Massachusetts Library System
- Formation: 2010; 16 years ago
- Type: Nonprofit
- Location: Massachusetts, US;
- Executive Director: Sarah Sogigian
- Website: masslibsystem.org

= Massachusetts Library System =

The Massachusetts Library System (MLS) is an American library consortium formed in 2010. The MLS provides the following core services to about 1,500 libraries of all types and sizes located throughout Massachusetts: consulting, training and professional development, cooperative purchasing, research and development, summer library program, and resource sharing. As part of resource sharing, the MLS provides delivery, mediated interlibrary loan, journal article document delivery, MassCat shared catalog, and electronic content, including statewide databases and ebooks in collaboration with the Massachusetts Board of Library Commissioners. It operates from offices in Marlborough and Northampton, Massachusetts.

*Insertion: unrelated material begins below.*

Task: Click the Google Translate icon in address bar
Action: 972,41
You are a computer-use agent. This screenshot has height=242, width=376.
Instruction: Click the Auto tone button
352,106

The entity was formed "to consolidate the services of six former regional library systems:" Boston Regional Library System, Central Massachusetts Regional Library System, MetroWest Regional Library System, Northeast Massachusetts Regional Library System, Southeastern Massachusetts Library System, and Western Massachusetts Regional Library System.

During its formation by the Massachusetts legislature in spring 2010, the statewide system received mixed support. The Massachusetts Library Association, for example, opposed aspects of the consolidation of regional systems, claiming service would suffer.

According to its website, the Massachusetts Library System's "services are provided through state funds administered by the Massachusetts Board of Library Commissioners," a state agency. The executive board consists of representatives from public libraries, public and private schools and colleges, and libraries of private organizations.